Cross-validation is a useful method for Bayesian phylogenetic model selection. This method can be readily implemented even when considering complex models where selecting an appropriate prior for all parameters may be difficult.

## Background

Evolutionary analyses of gene sequence data are increasingly reliant on model-based phylogenetic approaches. In recent years, this has been given substantial impetus by the surge in genome-scale data, improvements in computational power, and the application of Bayesian statistical methods to phylogenetics [1]. Statistical models are typically used to describe the substitution process in nucleotide or amino acid sequences [2], diversification and demographic processes [3, 4], and patterns of evolutionary rate variation among lineages [5]. In a Bayesian framework, the various components describing different aspects of the evolutionary process collectively form the hierarchical model.

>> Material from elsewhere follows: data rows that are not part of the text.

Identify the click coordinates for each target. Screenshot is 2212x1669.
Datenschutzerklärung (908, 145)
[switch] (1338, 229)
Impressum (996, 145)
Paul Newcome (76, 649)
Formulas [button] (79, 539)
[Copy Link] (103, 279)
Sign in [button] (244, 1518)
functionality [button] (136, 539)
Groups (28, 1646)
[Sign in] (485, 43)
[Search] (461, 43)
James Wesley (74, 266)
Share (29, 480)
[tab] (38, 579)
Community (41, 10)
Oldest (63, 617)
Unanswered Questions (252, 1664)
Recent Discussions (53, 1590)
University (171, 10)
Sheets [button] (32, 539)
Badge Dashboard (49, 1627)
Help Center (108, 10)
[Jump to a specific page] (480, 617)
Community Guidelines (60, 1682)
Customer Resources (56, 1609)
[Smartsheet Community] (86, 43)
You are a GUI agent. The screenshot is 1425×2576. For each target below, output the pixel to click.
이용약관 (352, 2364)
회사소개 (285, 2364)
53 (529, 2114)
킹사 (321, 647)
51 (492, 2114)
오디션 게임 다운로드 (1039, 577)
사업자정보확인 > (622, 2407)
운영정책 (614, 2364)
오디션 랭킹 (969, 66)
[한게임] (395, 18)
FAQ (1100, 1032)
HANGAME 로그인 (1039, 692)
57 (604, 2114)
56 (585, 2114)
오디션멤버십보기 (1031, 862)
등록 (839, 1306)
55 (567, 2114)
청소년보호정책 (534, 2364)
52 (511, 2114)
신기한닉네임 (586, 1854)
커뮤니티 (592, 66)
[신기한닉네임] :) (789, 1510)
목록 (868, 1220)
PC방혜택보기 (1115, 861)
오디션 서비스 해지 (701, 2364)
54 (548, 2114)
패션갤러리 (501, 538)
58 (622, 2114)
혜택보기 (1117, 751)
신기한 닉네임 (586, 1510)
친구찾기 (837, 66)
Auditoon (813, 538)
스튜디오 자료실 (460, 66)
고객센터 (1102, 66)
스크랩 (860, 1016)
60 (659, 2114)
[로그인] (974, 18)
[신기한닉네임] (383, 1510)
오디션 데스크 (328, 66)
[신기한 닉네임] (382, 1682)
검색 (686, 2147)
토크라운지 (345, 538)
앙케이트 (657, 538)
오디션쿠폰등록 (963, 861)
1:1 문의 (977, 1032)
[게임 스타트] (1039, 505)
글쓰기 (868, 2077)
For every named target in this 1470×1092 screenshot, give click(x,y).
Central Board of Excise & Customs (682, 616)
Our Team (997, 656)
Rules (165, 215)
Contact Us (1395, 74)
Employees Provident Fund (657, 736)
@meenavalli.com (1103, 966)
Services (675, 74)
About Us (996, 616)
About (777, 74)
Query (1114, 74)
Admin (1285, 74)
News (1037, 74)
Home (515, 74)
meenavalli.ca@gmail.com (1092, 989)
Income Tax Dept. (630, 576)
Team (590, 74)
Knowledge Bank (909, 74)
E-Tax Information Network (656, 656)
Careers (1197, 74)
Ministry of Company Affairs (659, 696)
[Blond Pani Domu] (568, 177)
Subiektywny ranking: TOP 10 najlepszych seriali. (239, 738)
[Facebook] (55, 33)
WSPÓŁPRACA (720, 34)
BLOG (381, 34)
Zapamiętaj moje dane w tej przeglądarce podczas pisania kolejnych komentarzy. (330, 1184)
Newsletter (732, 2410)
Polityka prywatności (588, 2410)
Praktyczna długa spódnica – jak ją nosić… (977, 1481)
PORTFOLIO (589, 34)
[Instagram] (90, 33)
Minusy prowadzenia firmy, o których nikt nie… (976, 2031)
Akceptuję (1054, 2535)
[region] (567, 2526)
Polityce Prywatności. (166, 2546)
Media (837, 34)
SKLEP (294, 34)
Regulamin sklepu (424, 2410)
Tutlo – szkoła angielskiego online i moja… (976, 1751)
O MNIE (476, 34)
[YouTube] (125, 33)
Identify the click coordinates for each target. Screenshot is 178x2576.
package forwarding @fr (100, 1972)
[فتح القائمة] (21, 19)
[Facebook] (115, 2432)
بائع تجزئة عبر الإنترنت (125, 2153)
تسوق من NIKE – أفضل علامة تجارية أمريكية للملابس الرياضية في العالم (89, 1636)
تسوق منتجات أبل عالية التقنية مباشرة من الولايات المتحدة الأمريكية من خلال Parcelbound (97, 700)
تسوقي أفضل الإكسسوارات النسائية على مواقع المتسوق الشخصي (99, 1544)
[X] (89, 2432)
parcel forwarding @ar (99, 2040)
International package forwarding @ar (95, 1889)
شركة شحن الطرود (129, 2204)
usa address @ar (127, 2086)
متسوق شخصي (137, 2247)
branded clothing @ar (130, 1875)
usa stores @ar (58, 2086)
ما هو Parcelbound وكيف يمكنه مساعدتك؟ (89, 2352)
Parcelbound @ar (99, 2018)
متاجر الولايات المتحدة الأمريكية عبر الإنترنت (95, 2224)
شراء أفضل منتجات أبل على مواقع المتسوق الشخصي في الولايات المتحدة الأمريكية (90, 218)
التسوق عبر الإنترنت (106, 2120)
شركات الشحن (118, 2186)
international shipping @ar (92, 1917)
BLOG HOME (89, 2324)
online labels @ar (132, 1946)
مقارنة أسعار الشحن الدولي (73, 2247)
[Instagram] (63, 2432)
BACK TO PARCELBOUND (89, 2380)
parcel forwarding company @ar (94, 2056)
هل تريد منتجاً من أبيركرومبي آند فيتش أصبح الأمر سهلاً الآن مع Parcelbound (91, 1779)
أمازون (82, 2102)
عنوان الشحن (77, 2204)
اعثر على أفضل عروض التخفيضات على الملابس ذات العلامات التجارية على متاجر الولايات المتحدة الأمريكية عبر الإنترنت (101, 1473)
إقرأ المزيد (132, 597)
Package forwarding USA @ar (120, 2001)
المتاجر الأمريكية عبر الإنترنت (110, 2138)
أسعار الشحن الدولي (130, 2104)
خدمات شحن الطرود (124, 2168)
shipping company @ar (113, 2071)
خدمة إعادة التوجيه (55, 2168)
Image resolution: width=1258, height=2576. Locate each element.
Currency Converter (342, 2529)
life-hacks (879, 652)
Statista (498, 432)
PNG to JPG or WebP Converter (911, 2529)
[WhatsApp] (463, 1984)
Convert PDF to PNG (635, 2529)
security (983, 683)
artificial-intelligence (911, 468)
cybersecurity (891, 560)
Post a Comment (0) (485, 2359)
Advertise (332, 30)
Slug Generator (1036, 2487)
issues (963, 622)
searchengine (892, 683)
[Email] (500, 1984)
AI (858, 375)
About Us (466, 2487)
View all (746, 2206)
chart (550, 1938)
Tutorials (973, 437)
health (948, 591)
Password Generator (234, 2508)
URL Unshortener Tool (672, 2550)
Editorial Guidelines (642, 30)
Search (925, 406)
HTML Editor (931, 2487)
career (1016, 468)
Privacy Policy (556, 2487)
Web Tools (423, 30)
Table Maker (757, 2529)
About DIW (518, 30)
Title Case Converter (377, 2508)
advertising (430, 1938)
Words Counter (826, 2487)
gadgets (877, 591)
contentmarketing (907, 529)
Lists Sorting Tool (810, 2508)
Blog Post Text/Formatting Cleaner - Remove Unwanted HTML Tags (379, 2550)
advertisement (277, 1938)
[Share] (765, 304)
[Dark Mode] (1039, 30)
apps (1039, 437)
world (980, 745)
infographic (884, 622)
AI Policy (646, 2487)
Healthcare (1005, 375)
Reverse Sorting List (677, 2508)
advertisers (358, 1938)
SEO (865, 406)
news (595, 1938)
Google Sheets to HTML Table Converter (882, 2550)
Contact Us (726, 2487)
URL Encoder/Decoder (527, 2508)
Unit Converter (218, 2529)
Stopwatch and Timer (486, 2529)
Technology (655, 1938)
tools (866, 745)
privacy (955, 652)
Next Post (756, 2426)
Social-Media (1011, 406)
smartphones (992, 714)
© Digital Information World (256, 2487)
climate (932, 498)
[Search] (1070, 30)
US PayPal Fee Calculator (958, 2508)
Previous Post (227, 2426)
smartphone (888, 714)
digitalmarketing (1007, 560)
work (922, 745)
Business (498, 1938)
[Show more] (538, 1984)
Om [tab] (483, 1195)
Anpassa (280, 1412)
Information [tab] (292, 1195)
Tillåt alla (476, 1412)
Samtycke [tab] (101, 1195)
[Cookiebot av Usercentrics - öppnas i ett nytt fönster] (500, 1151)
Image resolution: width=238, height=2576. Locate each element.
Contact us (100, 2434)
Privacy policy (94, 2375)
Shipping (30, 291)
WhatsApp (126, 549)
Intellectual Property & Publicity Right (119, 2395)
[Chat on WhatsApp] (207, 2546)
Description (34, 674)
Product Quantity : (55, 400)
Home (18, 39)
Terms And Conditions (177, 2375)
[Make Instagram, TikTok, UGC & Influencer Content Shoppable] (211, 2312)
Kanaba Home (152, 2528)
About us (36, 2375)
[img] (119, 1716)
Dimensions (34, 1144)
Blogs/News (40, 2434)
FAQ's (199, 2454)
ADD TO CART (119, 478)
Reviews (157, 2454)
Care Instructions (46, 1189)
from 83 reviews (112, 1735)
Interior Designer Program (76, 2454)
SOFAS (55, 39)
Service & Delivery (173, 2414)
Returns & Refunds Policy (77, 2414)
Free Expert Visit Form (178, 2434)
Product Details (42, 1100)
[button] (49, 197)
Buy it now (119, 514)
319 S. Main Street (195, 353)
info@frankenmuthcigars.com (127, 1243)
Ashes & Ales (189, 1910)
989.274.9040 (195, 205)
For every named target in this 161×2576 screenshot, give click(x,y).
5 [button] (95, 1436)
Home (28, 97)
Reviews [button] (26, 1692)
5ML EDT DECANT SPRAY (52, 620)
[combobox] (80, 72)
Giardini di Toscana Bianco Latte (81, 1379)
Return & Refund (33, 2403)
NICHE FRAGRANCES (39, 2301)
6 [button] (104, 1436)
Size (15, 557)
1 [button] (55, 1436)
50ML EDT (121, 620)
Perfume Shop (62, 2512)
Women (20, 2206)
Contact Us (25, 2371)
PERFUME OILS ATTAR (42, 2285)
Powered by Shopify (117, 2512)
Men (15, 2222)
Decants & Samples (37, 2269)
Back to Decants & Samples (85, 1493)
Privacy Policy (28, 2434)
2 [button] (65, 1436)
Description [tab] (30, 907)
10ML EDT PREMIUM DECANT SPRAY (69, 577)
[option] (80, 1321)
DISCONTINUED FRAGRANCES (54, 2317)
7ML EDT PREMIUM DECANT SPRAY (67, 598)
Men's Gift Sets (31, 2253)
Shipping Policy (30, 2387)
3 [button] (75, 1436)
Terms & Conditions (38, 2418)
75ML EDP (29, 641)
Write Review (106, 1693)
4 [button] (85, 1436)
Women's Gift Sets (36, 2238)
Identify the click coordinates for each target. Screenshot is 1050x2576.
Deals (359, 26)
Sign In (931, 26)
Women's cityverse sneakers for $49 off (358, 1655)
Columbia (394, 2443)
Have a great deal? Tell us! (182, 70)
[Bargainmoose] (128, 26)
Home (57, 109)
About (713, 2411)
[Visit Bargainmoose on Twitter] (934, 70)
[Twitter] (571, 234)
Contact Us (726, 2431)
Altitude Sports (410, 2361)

The accuracy of phylogenetic inference depends on the fit of the Bayesian hierarchical model to the data set being analysed. This includes the extent to which the assumptions of the model are met, and whether the model reasonably describes the data [6]. For example, if a data set sampled from an exponentially growing population is analysed using a model that assumes a constant population size, the estimate of the population size will be highly misleading. Model misspecification can also result in errors in the estimates of other parameters, including the phylogenetic tree and branch lengths [7]. For this reason, model selection forms a critical component of phylogenetic analyses [2].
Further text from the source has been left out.